We welcome the challenge to judicial secrecy by Mr. Brewster, Forbes, and the amici supporting them. And we are pleased by the growing recognition evident in the EFF/ACLU amicus brief that government access to airline reservation data amounts to a form of mass surveillance of location metadata— as we have long argued.
If successful, this lawsuit will lift some of the secrecy about the extent of the US government’s use of the CRSs as intermediaries for travel surveillance. It may also clarify what information the government hoped to obtain through these ad hoc orders that it wasn’t already getting through dragnet transmission to the DHS of API and PNR data, and the TECS alert system based on this data. But the journalist and news outlet who brought the lawsuit are seeking access to information, not an end to the surveillance.
A challenge to the use of CRSs as outsourced agents of government surveillance of travelers could only come from one of the CRSs themselves as the only entities with knowledge of what is happening and standing to object to it in court.
But the CRSs customers are airlines, travel agencies, and other travel companies, not members of the public. Instead of standing up for the rights of individuals, as some public-facing businesses have done, the CRSs have stonewalled all questions about their participation — voluntary or compelled — in government surveillance.
What we already know is damning enough, both for the CRSs and for their customers.
As long as travel companies outsource hosting of reservations to CRSs, and as long as CRSs can be ordered to provide information from those reservations to government agencies while keeping those disclosures secret from airlines and travel agencies, it is impossible for those CRS subscribers to provide a complete accounting of disclosures of travelers’ data.

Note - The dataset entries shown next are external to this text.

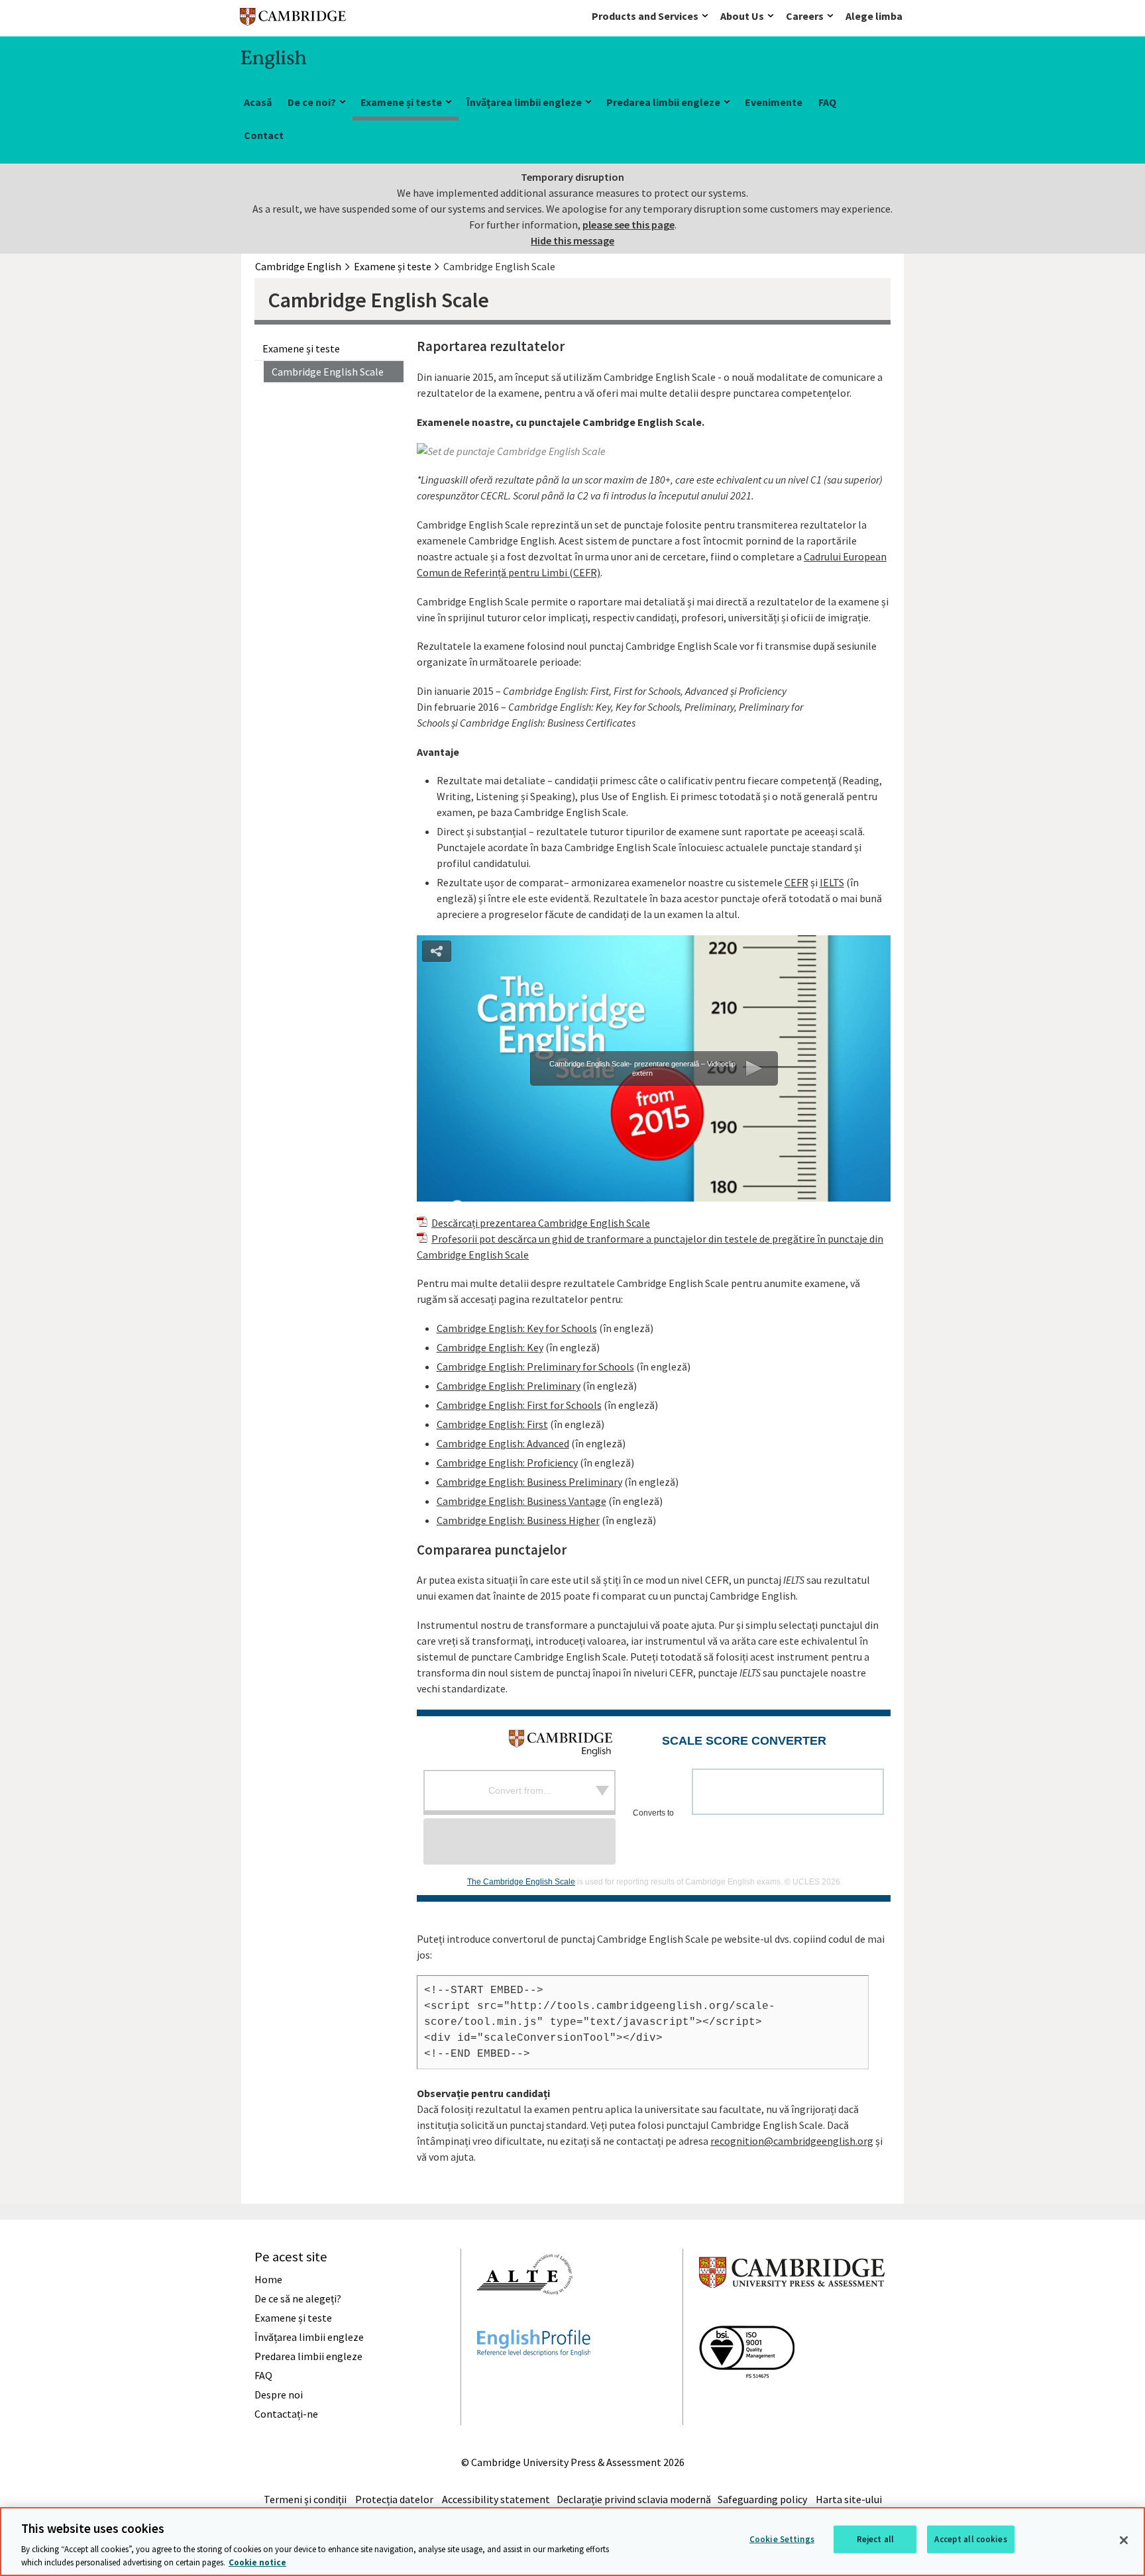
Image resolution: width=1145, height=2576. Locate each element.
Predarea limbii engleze (663, 102)
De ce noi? (312, 102)
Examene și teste (401, 102)
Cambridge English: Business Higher (518, 1520)
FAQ (827, 102)
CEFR (796, 882)
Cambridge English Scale (328, 371)
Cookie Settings (781, 2539)
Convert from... (519, 1790)
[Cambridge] (293, 19)
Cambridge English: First (492, 1424)
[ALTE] (524, 2318)
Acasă (258, 102)
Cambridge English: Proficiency (507, 1462)
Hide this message (572, 240)
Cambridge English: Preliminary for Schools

This means that it is impossible for any airline or travel agency that subscribes to Sabre or Travelport (or in many cases Amadeus, although that’s more complicated) to comply with data protection laws in any jurisdiction that requires an accounting of disclosures.
We hope that , whatever the outcome of the lawsuit and appeal by Forbes and Mr. Brewster, this case will focus more attention on the complicity in travel surveillance of the CRSs and will lead to more pressure on them to dissociate themselves from that role, to contest attempts by the government to enlist them as its surveillance partners, and to fight to be allowed to alert the public if they are forced to hand over data to the government.